─── EXCERTO A LER ───

Acórdão nº 02205/22.4BEPRT de Tribunal Central Administrativo Norte, 21 de Abril de 2023
Magistrado Responsável | Maria Fernanda Antunes Aparício Duarte Brandão |
Data da Resolução | 21 de Abril de 2023 |
Emissor | Tribunal Central Administrativo Norte |
Acordam, em conferência, na secção de contencioso administrativo do Tribunal Central Administrativo Norte: RELATÓRIO EMP01..., Unipessoal, Lda., pessoa colectiva n° ..., com sede na Avenida ..., ... ..., instaurou acção administrativa urgente de contencioso pré-contratual contra o Município ..., com sede na Praça ..., ..., formulando os seguintes pedidos: “..., deve a presente ação administrativa urgente de contencioso pré-contratual ser julgada procedente, por provada, devendo ser invalidados (declarados nulos ou, pelo menos, anulados): (i) o ato de adjudicação à 1ª Contrainteressada e conexamente, o ato de não exclusão (ou seja, de admissão) da proposta da 1ª Contrainteressada, (ii) o ato de não exclusão da proposta da 2ª Contrainteressada, (iii) o contrato celebrado, a 25.10.2022, entre o Demandado e a 1ª Contrainteressada.

───

▶ **O SEU OBJETIVO**
Segundo o acórdão, em que data foi celebrado o contrato entre o Demandado e a 1ª Contrainteressada?

─── INFORMAÇÃO APRESENTADA ───

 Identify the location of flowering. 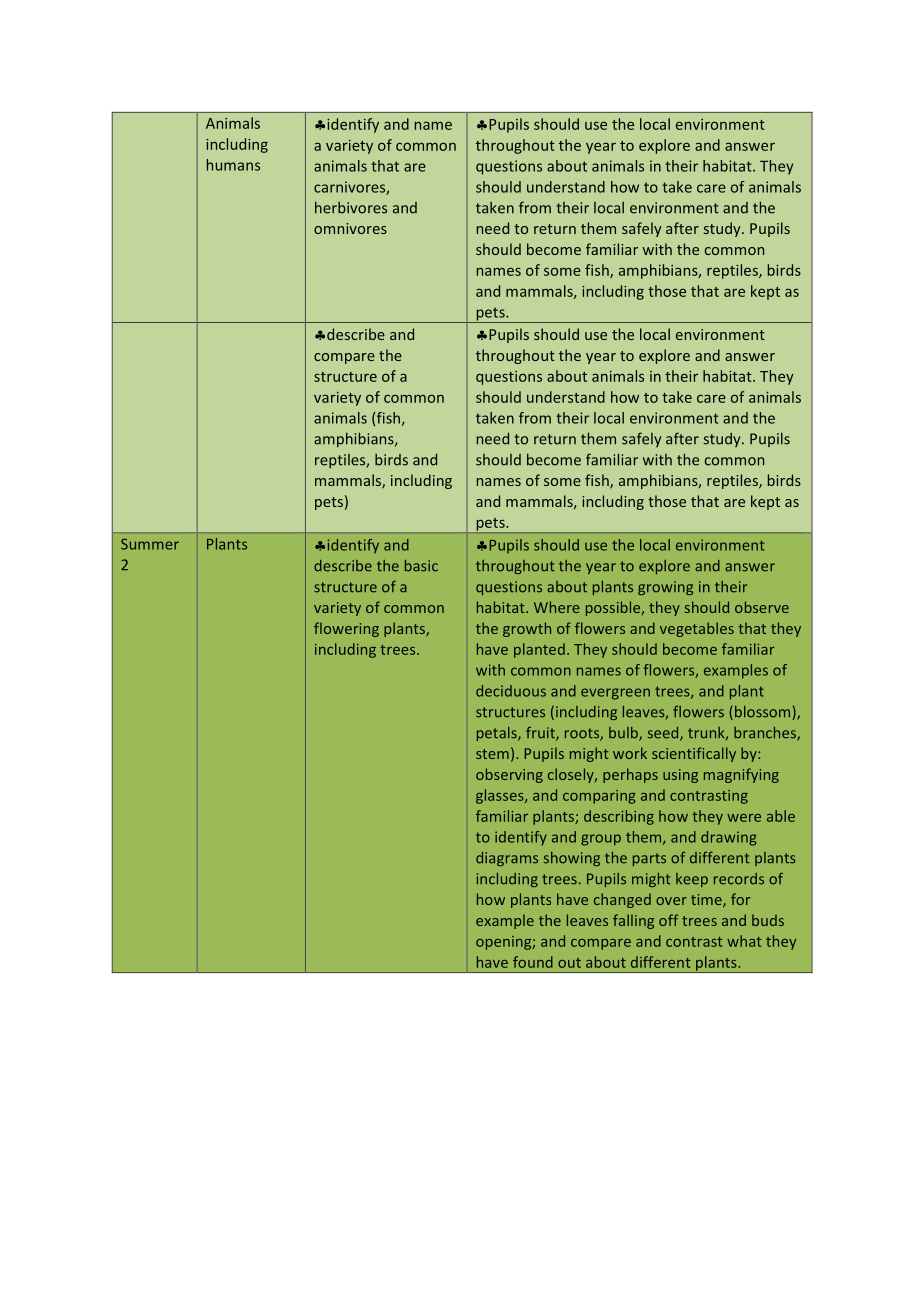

───

▶ **RESOLUÇÃO DO PROBLEMA**
A 25.10.2022.